====== DOCUMENT EXCERPT ======
4

Is it possible to count a repeating part of a sequence in R? For example:

x<- c(1,3.0,3.1,3.2,1,1,2,3.0,3.1,3.2,4,4,5,6,5,3.0,3.1,3.2,
      3.1,2,1,4,6,4.0,4,3.0,3.1,3.2,5,3.2,3.0,4)

Is it possible to count the times that the subsequence 3.0,3.1,3.2 occurs? So in this example it must be: 4

Hong Ooi
  • 56,353
  • 13
  • 134
  • 187
  • Do you just want to count that particular subsequence? Or do you want to identify any other subsequences that might be in your data? – A5C1D2H2I1M1N2O1R2T1 Jun 28 '13 at 14:13
  • 4
    Insert standard warning about matching floating-point values. Unless you need to keep everything numeric, you may want to run your data through `sprintf("%2f",mydata)` or equivalent so you can do exact matches on strings. – Carl Witthoft Jun 28 '13 at 14:34

4 Answers4

5

I'd do something like this:

pattern <- c(3, 3.1, 3.2)
len1 <- seq_len(length(x) - length(pattern) + 1)
len2 <- seq_len(length(pattern))-1
sum(colSums(matrix(x[outer(len1, len2, '+')], 
     ncol=length(len1), byrow=TRUE) == pattern) == length(len2))

PS: by changing sum to which you'll get the start of each instance.

Arun
  • 116,683
  • 26
  • 284
  • 387
3

One more (generic moving window) approach:

x <- c(1,3.0,3.1,3.2,1,1,2,3.0,3.1,3.2,4,4,5,6,5,3.0,3.1,3.2, 3.1,2,1,4,6,4.0,4,3.0,3.1,3.2,5,3.2,3.0,4)
====== DATASET CONTENT ======
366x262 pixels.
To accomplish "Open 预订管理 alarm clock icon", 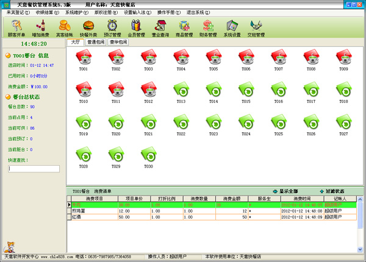I will click(112, 27).

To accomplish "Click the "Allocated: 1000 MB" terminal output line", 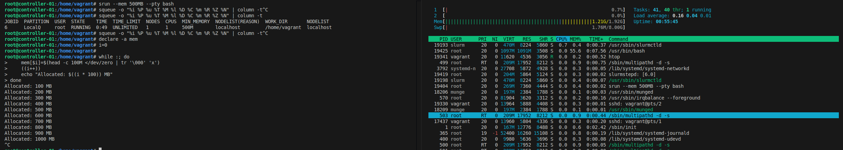I will (29, 139).
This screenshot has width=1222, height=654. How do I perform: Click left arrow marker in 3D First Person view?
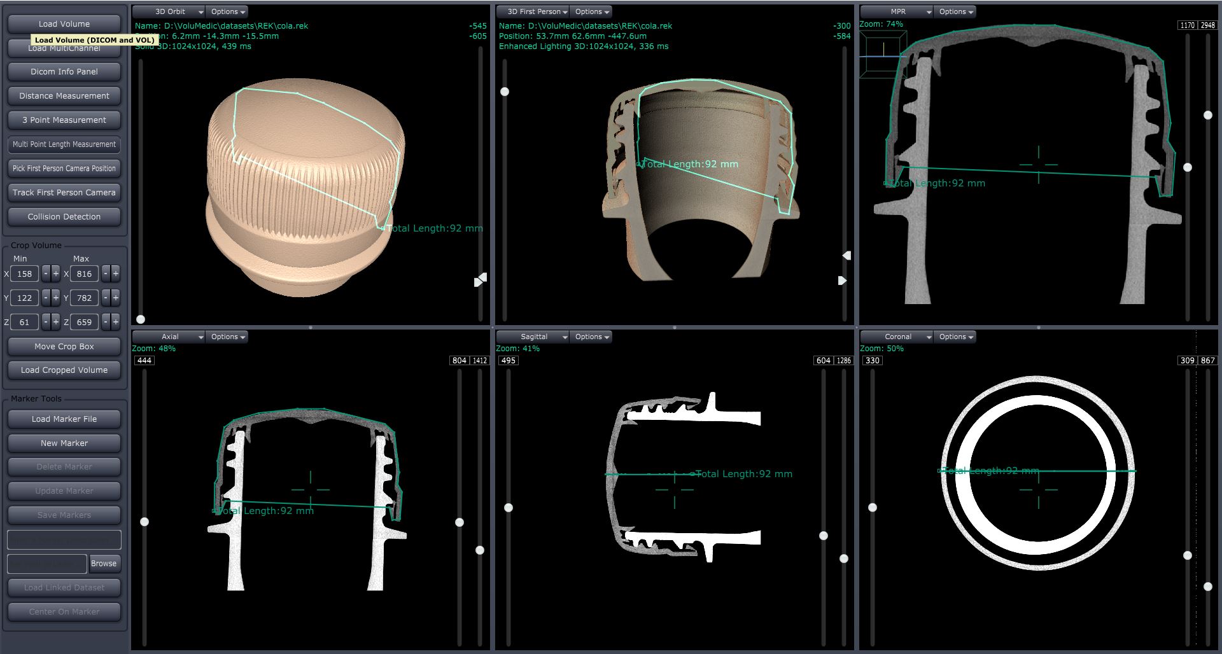click(x=846, y=256)
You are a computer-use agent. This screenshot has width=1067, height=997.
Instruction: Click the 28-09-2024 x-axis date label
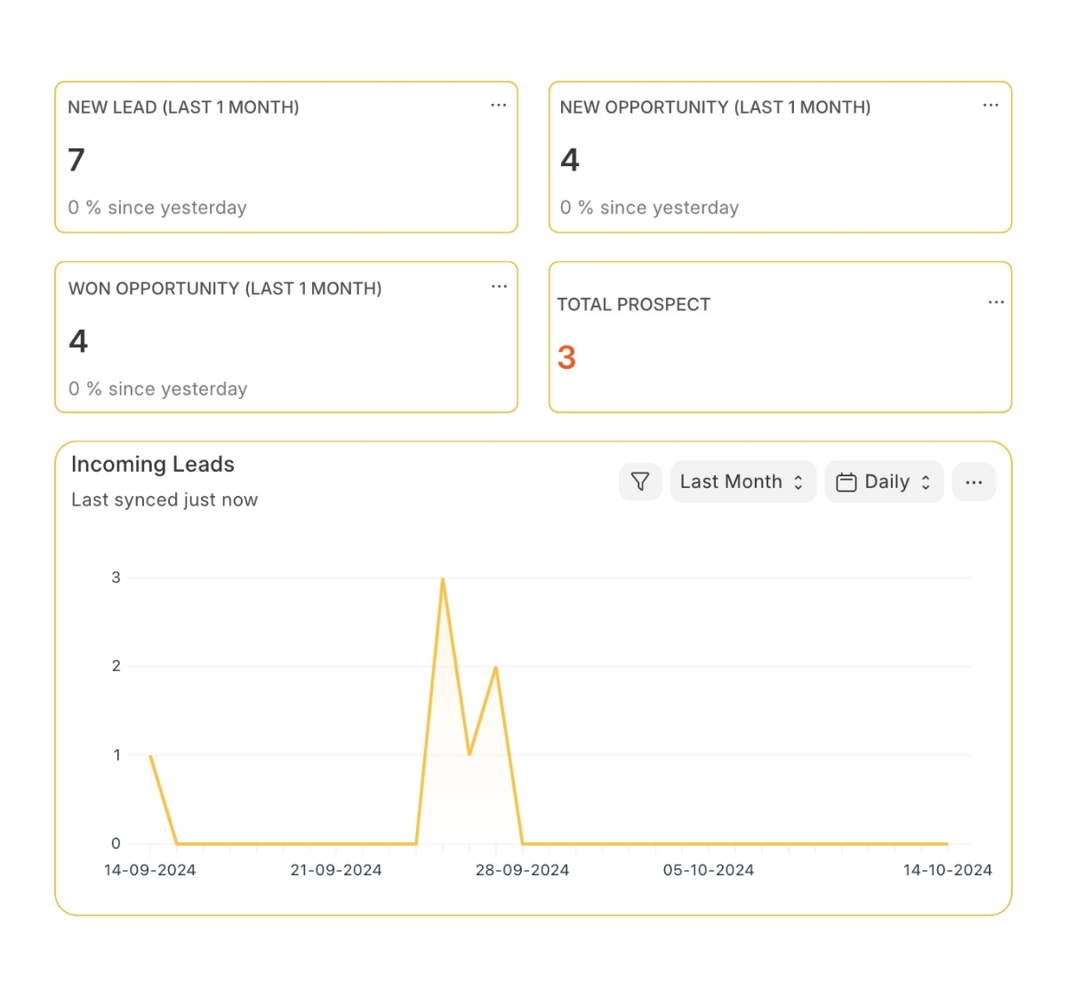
======
TASKS ::
[1] In the thread on counting a subsequence in R, what does the PS say changing sum to which will give?
[2] Continue the thread on counting a subsequence in R from its final line.
The records are separate material, unrelated to the thread on counting a subsequence in R.

SOLVED PROBLEMS ::
[1] The start of each instance.

[2]
s <- c(3, 3.1, 3.2)

sum(apply(embed(x, length(s)), 1, function(y) {all(y == rev(s))}))
# [1] 4

See output of embed to understand what's happening.

As Arun points out apply here is pretty slow, and one can use embed together with Arun's matrix trick to get this to be a lot faster:

sum(colSums(matrix(embed(x, length(s)),
                   byrow = TRUE, nrow = length(s)) == rev(s)) == length(s))
eddi
  • 49,088
  • 6
  • 104
  • 155
  • I ran across `embed` at first as well. But a vector scan required taking transpose. Or one should be using `apply`. I reverted therefore to constructing the matrix row-wise. – Arun Jun 28 '13 at 15:28
  • 1
    makes sense, I just tested and this is slightly faster than your `outer` approach when one gets rid of `apply` and does your `matrix` thing; I'll edit that approach in as well – eddi Jun 28 '13 at 15:32
2

You could turn it into a string, and use gregexpr.

sum(gregexpr("3 3.1 3.2", paste(x, collapse=" "), fixed=TRUE)[[1]] != -1)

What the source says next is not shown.